Copy out, from the entries below, each line holding the string "agent".

◆ ◆ ◆

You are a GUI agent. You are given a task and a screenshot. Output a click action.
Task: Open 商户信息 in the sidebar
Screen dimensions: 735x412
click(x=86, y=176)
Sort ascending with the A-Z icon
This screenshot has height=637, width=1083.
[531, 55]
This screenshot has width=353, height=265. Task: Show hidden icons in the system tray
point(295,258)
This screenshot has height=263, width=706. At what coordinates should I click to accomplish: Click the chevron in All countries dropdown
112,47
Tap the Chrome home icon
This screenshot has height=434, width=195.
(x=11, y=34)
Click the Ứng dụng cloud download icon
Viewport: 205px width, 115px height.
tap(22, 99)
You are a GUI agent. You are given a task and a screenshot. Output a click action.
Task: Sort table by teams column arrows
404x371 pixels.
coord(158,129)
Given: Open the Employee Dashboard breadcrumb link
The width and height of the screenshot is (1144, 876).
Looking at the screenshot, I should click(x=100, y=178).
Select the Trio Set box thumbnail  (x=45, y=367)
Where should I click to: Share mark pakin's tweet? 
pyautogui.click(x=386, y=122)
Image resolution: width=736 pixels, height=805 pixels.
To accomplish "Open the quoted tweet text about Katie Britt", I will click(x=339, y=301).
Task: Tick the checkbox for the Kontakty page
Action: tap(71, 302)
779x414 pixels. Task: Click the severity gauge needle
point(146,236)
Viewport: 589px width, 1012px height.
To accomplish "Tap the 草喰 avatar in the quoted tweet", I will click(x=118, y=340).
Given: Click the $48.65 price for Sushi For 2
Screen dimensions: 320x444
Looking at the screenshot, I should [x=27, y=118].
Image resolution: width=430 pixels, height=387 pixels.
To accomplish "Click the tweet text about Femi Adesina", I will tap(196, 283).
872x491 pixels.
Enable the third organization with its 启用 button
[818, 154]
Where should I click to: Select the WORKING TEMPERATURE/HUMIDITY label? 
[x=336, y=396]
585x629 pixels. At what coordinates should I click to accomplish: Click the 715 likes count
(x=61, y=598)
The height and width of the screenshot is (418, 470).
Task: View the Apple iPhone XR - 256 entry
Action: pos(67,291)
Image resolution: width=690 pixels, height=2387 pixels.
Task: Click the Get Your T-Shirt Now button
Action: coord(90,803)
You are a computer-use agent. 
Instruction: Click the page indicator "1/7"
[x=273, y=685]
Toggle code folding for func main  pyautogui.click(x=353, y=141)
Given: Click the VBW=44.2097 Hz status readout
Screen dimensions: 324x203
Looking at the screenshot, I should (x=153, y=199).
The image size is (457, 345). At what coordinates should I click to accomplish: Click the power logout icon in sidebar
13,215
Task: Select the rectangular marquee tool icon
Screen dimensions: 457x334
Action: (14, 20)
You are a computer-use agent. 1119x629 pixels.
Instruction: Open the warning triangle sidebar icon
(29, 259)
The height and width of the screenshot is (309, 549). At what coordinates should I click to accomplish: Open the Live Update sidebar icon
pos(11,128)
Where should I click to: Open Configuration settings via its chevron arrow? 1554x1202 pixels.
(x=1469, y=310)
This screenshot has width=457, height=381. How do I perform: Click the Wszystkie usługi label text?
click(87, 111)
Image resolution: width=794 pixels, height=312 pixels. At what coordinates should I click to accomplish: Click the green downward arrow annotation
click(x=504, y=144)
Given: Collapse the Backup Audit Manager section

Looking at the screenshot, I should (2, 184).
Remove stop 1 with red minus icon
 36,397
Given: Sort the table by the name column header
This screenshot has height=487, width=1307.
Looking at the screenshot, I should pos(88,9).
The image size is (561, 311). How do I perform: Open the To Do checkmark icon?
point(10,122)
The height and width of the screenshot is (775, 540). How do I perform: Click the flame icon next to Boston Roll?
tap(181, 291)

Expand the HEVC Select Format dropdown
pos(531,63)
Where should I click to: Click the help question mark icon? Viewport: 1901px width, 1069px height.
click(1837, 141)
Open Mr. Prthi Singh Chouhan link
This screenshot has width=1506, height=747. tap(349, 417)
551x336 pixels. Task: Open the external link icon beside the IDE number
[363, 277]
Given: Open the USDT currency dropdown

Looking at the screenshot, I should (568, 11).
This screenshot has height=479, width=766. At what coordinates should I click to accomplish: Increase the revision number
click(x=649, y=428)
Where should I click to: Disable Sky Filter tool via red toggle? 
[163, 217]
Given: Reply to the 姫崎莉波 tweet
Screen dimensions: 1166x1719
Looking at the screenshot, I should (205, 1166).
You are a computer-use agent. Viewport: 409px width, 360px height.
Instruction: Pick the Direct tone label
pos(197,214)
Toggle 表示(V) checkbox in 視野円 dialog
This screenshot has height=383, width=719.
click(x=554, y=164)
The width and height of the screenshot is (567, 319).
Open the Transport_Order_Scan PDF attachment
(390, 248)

◆ ◆ ◆

EXERCISE RESULT ▸
You are a GUI agent. You are given a task and a screenshot. Output a click action.
You are a GUI agent. You are given a task and a screenshot. Output a click action.
You are a computer-use agent. 
You are a computer-use agent. 1119x629 pixels.
You are a computer-use agent. Viewport: 409px width, 360px height.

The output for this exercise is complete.